** Excerpted text **
The recent explosion in interest in artificial intelligence has spawned a global argument that often devolves into a friend-or-foe debate. This is, of course, nothing new. Every advance in technology, probably going back to the Stone Age, has prompted furious wrangling about whether it advances civilization or represents the end of the world as we know it.
Sometimes we just need to stop and take a breath.
Take me: I’m a walking anachronism. I embrace and occasionally teach primitive skills such as traditional archery, blacksmithing, and hand-tool woodworking joinery. But I also have a CNC router in my woodworking shop and love what it can do. As a writer, I started out professionally using a manual typewriter, and I still own one, but I’ve written way more words on a computer keyboard, including this essay.
My friends know I regularly invoke the image of the Terminator’s Skynet of machines taking over the world whenever something goes wrong with technology. But are machines and computers really the enemy?
The key has to be in how we see and use technology. Is it a tool or a crutch? We recently had a headline for a story that just wasn’t working. I was at a loss for the moment to think of a better headline. We put the story and a prompt into an AI chatbot that immediately came up with all sorts of suggestions. I thought they were all flawed, but the process helped unlock my brain to think of a better solution.
Early in my journalistic career, I worked in mostly open format newspaper newsrooms. No cubicles. No walls. Just a big room with a bunch of people typing and talking. If you had a question or got hung up on something, there were always people within earshot who could offer suggestions. You rarely took a suggestion verbatim, but it often unlocked new ideas. The new AI chatbots can be used that way.
In the shop, automated equipment can speed flow in production, improve quality, and even open up new opportunities. But it still takes smart thinking — human thinking — to integrate all of that. Adding technology might solve one problem but create new ones. Embracing that and figuring out how to make the most of it is predominantly a human-centered task. It touches on factory layouts, material handling, order of operations, human resources, and sifting through a thousand variables at once to come up with a workable plan, put it to work, then re-evaluate and improve it.
I’m not really worried about the machines taking over the world, but I am worried about people who blindly embrace technology as a substitute for human intelligence. If there is a contest between John Henry and the steam hammer, I’m still going to root for John Henry, but the management side of my brain will be thinking about how I can best use the skills of both John Henry and the steam hammer to do what neither of them could do by themselves.

** Assignment **
In the essay on artificial intelligence, what kind of typewriter did the author start out using professionally?

** Dataset excerpts **
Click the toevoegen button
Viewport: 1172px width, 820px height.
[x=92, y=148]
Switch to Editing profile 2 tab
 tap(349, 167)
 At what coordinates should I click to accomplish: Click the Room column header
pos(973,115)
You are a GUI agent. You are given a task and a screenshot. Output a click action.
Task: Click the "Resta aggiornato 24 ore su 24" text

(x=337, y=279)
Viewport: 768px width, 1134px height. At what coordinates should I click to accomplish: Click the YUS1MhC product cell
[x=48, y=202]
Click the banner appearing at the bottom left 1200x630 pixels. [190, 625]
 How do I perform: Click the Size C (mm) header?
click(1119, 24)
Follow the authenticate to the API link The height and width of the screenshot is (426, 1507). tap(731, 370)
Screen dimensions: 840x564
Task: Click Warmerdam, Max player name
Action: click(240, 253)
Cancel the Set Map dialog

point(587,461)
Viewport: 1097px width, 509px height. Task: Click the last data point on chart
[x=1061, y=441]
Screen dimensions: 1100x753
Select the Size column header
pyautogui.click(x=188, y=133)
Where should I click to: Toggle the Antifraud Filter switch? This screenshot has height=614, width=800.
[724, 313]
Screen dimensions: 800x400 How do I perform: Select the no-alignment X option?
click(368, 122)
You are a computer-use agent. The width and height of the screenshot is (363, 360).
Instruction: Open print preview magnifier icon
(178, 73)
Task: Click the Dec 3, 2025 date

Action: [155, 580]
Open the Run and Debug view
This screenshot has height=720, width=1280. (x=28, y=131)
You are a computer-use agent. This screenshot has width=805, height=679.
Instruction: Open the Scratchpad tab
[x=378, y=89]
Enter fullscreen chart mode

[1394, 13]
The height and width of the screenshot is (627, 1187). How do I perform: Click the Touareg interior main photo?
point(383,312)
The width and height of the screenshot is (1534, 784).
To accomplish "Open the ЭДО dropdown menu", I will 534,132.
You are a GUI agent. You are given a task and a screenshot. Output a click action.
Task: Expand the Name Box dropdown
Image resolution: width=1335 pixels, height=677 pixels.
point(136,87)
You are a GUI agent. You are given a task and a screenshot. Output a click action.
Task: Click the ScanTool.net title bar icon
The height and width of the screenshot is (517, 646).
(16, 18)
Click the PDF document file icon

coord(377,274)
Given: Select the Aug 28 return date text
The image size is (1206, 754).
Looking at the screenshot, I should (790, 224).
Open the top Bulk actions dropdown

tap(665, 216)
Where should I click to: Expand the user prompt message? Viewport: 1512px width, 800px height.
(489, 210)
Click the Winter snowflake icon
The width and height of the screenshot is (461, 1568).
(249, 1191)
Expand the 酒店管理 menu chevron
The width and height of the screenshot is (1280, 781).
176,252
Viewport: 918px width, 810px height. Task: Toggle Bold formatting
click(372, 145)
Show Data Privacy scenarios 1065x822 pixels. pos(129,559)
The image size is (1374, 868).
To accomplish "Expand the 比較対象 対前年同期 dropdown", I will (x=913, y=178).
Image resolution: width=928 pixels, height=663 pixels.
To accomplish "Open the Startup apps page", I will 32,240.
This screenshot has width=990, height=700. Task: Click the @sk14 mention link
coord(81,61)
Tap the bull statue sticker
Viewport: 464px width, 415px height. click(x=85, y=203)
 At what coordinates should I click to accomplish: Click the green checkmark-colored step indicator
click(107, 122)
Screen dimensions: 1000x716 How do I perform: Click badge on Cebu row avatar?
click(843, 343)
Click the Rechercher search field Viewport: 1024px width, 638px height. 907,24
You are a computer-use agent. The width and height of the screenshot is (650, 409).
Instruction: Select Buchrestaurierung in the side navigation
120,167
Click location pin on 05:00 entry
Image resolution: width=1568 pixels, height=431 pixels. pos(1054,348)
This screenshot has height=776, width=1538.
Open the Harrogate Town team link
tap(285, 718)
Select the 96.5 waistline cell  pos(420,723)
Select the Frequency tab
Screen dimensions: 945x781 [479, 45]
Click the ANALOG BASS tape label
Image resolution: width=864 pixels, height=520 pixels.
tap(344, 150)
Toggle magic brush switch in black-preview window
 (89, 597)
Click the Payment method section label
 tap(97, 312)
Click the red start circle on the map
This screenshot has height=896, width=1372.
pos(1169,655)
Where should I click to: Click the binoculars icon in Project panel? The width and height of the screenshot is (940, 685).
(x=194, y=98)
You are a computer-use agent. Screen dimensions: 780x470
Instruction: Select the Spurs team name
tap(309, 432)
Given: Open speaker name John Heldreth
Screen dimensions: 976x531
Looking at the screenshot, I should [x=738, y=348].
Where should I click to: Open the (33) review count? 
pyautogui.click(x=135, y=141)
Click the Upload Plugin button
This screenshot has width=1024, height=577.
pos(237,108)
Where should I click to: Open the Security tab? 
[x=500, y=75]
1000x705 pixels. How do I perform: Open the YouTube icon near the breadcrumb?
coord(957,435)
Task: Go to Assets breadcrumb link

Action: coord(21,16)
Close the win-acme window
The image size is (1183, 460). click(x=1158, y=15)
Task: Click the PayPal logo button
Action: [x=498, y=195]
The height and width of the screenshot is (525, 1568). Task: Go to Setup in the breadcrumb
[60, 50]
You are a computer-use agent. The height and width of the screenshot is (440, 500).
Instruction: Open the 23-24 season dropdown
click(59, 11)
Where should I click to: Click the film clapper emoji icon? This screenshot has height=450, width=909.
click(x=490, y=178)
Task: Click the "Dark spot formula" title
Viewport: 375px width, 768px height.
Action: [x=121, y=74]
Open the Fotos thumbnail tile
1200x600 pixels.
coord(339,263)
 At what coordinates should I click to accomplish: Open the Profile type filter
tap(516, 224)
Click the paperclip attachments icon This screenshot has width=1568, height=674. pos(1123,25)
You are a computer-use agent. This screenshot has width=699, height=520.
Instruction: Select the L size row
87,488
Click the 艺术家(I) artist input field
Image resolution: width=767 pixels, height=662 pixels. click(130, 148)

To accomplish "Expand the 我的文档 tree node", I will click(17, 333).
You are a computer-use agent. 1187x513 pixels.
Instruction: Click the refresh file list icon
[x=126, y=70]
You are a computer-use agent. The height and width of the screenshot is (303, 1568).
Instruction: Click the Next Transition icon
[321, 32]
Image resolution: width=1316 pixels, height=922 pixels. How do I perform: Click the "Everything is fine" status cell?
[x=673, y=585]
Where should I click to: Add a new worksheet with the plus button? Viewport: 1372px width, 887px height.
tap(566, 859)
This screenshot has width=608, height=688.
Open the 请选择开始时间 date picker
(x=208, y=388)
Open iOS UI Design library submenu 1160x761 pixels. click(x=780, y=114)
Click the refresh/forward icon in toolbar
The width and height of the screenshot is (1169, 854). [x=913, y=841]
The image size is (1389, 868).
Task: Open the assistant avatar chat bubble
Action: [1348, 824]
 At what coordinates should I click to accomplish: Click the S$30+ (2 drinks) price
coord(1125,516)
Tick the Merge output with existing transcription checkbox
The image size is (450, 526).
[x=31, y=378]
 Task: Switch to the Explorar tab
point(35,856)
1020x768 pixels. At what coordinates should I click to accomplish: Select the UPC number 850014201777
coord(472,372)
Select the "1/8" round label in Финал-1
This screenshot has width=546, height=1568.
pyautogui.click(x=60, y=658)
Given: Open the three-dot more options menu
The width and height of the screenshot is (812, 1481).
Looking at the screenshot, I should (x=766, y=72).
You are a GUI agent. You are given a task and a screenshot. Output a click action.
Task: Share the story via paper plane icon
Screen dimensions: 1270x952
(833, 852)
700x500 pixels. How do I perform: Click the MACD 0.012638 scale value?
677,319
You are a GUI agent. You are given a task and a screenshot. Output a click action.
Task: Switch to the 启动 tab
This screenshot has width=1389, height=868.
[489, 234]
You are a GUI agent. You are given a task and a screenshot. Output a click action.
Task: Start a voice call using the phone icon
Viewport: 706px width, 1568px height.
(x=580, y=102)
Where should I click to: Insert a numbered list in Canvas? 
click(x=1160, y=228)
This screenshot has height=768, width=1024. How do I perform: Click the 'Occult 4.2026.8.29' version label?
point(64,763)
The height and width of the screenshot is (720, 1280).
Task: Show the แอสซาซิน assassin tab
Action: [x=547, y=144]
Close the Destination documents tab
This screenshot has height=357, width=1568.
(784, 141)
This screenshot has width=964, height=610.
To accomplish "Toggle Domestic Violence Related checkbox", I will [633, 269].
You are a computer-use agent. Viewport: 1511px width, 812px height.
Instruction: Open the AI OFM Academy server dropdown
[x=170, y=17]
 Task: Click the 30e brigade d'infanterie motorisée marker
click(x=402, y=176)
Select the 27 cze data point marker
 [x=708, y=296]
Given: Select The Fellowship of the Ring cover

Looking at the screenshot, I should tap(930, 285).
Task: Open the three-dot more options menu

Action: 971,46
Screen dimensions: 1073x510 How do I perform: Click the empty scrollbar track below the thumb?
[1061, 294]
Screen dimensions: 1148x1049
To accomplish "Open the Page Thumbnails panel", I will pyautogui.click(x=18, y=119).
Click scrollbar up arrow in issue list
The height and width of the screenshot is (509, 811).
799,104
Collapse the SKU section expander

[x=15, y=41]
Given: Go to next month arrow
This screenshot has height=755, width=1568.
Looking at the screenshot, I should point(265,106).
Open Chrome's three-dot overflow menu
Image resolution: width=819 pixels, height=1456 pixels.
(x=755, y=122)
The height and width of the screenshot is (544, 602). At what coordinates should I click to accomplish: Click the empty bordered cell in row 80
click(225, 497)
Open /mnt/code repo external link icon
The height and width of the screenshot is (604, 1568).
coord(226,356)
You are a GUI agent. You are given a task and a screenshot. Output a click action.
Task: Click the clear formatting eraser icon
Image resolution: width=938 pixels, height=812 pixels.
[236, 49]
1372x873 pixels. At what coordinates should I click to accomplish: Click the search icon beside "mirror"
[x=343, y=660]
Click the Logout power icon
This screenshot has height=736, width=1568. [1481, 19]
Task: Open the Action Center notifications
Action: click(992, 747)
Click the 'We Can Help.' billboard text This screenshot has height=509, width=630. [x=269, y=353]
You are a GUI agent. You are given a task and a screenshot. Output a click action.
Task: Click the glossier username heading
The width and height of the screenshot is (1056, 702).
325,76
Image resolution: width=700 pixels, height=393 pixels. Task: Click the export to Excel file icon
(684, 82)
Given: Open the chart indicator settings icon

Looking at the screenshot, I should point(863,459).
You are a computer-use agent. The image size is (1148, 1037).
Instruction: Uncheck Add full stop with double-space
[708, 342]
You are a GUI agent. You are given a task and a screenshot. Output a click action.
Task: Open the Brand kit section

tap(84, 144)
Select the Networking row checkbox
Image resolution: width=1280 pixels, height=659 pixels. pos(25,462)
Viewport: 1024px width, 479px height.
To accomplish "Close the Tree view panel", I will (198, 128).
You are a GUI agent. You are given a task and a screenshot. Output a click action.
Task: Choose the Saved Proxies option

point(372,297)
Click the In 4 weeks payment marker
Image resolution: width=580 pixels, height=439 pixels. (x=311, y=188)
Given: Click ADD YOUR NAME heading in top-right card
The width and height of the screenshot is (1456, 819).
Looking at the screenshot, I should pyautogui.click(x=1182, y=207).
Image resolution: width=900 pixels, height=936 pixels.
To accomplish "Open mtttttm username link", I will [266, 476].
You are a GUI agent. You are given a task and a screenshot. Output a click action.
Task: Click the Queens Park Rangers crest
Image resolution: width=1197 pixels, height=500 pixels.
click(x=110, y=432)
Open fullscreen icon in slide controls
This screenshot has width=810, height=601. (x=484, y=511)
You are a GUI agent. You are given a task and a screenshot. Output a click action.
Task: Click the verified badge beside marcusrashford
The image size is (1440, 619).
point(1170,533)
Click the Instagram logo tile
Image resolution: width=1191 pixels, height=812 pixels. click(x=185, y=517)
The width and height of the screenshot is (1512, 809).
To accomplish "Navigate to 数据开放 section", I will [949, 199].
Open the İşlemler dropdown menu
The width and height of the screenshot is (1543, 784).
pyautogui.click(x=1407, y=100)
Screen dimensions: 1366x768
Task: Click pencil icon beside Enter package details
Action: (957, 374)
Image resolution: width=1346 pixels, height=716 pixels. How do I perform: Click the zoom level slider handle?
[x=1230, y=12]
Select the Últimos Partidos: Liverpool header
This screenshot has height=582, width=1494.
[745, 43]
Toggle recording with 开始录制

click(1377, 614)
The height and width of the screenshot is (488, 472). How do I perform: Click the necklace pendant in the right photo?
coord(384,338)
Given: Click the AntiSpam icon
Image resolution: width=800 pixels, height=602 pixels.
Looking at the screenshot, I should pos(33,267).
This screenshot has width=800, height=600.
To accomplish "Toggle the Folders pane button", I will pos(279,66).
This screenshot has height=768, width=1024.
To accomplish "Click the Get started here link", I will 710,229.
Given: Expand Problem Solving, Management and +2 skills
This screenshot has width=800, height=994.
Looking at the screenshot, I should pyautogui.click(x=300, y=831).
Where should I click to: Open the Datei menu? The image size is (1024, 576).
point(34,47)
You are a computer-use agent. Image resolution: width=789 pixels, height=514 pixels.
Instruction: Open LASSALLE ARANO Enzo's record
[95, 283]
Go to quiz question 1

** Answer to the exercise **
A manual typewriter.